Acórdão do Tribunal da Relação do Porto
Processo:
0811925
Nº Convencional: JTRP00041317
Relator: MANUEL BRAZ
Descritores: SEGREDO DE JUSTIÇA
Nº do Documento: RP200805070811925
Data do Acordão: 05/07/2008
Votação: UNANIMIDADE
Texto Integral: S
Privacidade: 1
Meio Processual: REC PENAL.
Decisão: NEGADO PROVIMENTO.
Indicações Eventuais: LIVRO 527 - FLS 21.
Área Temática: .
Sumário: I - A aplicação do segredo de justiça é uma excepção à regra da publicidade, afirmada no n.º 1 do art. 86º do CPP, que representa a compressão de outros interesses, como é o caso dos direitos de defesa do arguido.
II - E porque assim é, em ordem a melhor garantir a protecção desses direitos, a lei exige a concordância do juiz de instrução sobre a aplicação do segredo de justiça, na fase do inquérito.
III - Aliás, no n.º 3 do art. 86º, os interesses da investigação, como fundamento da aplicação do segredo de justiça, estão ao mesmo nível dos direitos dos sujeitos processuais, pelo que não cabe apenas ao Ministério Público decidir o que convém à protecção destes direitos.
Reclamações:
Decisão Texto Integral: Procº nº 1925/08


Acordam, em conferência, no Tribunal da Relação do Porto:

Em inquérito a correr termos na comarca de Santo Tirso, o MP proferiu despacho a sujeitar o processo a segredo de justiça.
Apresentado o processo ao senhor juiz de instrução, este não validou aquela decisão do MP.

Inconformado, o MP interpôs recurso, sustentando, em síntese, na sua motivação:
-Compete ao MP no inquérito determinar se a sujeição do processo a segredo de justiça é necessária à investigação, à protecção da vítima ou do arguido e não é excessiva ou onerosa.
-Ao juiz de instrução apenas cabe verificar se existem elementos concretos que permitam afirmar o carácter excessivamente gravoso ou desproporcionado daquela determinação.
-A decisão recorrida extravasa esse controlo, substituindo-se à apreciação do MP, no seu próprio campo, sem tomar em consideração a Directiva da Procuradoria-Geral da República de 09/01/2008, contida no Ofício-Circular nº 5/2008, de 15/01/2008, invocada no despacho não validado.
-A responsabilidade do juiz de instrução tem a ver com o equilíbrio e ponderação entre as exigências de investigação, por um lado, e os direitos de defesa do arguido, por outro.

Instruções da tarefa
Transcreva do acórdão o trecho que começa em "Indicações Eventuais: LIVRO" e termina em "defesa do arguido.".

Listagem fornecida

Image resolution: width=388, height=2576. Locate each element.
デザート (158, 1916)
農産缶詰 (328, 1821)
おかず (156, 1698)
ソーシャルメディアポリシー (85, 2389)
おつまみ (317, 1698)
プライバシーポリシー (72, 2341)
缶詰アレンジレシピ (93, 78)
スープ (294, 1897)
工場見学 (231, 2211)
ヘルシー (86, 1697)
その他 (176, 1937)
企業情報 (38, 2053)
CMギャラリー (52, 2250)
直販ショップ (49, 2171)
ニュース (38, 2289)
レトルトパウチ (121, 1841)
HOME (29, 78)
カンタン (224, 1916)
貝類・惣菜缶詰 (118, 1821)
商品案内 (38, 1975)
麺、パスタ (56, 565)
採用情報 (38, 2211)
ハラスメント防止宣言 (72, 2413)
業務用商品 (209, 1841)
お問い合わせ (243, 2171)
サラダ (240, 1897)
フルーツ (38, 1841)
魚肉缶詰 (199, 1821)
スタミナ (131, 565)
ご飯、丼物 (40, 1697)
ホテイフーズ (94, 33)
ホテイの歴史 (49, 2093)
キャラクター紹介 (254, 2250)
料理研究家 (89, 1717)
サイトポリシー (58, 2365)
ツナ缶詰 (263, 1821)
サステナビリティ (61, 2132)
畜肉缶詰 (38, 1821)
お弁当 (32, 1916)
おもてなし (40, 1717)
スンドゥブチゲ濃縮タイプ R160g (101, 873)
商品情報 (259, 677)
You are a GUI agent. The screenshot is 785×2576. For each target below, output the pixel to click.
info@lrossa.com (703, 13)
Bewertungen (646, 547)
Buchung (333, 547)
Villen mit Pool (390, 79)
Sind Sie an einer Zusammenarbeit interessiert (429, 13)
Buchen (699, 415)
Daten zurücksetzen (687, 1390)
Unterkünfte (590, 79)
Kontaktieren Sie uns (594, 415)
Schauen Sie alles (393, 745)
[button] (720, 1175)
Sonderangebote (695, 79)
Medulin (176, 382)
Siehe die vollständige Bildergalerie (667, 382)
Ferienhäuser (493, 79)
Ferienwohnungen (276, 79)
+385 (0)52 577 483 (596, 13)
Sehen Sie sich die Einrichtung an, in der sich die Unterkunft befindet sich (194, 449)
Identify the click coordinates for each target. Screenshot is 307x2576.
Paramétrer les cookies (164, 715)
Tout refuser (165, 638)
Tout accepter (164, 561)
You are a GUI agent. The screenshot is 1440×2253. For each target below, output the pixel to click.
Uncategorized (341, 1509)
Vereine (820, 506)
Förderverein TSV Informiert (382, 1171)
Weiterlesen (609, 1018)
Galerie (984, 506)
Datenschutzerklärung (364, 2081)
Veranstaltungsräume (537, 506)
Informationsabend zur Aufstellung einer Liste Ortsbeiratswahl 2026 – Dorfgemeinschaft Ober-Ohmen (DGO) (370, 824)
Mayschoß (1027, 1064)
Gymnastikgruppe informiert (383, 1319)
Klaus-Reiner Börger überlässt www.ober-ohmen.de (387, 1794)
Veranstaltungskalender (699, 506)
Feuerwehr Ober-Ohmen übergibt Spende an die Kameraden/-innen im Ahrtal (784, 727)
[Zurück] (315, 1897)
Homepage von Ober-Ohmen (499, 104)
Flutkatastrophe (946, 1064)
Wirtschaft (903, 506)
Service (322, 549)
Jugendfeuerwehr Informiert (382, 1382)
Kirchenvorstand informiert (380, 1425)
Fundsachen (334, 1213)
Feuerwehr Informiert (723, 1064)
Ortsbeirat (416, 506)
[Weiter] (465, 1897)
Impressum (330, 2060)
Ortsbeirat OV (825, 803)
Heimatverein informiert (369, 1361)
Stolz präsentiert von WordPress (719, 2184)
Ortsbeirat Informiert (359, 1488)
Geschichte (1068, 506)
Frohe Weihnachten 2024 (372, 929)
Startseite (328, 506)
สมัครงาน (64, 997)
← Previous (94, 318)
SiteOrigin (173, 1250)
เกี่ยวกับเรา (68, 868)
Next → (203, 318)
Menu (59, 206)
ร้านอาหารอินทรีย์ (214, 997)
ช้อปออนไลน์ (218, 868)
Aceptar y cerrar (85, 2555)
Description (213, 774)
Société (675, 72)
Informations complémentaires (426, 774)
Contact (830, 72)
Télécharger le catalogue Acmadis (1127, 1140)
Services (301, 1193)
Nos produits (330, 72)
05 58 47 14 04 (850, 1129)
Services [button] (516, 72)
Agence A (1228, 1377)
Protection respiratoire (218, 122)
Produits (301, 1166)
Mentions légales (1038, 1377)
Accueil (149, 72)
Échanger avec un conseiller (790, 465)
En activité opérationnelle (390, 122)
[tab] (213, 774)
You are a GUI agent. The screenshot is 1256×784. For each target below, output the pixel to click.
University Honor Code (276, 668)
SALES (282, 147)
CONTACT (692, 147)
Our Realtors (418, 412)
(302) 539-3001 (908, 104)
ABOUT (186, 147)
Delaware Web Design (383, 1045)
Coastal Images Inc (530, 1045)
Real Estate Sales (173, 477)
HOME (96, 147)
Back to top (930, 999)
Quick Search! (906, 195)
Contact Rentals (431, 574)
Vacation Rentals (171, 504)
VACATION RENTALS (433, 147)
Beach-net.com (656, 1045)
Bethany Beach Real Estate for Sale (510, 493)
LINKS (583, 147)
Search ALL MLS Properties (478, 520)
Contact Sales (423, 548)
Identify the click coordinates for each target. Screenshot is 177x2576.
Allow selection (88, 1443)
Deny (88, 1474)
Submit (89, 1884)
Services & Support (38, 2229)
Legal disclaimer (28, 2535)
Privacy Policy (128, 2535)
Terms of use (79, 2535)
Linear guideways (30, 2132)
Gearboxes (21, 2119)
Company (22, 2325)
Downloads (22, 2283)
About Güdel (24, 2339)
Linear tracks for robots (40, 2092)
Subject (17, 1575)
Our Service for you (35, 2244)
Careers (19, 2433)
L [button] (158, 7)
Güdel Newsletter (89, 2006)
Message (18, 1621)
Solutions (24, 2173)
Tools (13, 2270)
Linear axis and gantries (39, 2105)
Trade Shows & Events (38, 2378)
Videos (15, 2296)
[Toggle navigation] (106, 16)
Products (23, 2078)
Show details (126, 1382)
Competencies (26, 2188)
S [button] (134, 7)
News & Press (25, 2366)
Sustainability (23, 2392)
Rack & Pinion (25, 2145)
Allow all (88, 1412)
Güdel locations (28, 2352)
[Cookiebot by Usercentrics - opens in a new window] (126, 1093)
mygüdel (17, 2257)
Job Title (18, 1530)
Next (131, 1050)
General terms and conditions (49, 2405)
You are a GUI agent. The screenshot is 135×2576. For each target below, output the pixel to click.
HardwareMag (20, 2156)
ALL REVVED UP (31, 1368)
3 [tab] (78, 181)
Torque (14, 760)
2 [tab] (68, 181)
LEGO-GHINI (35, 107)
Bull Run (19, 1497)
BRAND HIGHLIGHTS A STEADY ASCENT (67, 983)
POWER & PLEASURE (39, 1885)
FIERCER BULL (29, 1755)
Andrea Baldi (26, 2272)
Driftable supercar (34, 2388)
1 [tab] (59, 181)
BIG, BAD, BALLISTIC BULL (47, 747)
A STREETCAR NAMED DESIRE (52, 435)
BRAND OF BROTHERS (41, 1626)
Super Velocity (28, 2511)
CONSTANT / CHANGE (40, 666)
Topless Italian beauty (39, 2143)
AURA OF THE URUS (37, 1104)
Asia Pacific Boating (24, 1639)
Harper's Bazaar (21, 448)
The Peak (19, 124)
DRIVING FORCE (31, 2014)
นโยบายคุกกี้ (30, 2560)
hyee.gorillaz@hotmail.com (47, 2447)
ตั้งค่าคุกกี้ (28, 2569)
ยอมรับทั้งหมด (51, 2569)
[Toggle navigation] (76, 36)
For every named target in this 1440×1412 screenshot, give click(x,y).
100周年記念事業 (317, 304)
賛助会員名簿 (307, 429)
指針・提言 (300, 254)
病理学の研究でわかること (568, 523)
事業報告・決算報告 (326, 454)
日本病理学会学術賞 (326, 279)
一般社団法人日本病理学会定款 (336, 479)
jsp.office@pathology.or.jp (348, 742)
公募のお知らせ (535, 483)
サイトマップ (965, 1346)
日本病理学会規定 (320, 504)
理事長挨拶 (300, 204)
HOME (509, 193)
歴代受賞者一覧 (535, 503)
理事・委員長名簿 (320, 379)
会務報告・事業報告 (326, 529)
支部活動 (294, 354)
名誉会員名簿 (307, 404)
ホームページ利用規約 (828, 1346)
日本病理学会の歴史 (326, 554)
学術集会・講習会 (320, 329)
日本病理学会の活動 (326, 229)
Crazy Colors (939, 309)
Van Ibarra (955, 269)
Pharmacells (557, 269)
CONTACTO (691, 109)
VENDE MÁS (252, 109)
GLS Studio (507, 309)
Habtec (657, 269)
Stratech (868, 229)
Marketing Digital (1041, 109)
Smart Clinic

Resposta ao exercício
Indicações Eventuais: LIVRO 527 - FLS 21.
Área Temática: .
Sumário: I - A aplicação do segredo de justiça é uma excepção à regra da publicidade, afirmada no n.º 1 do art. 86º do CPP, que representa a compressão de outros interesses, como é o caso dos direitos de defesa do arguido.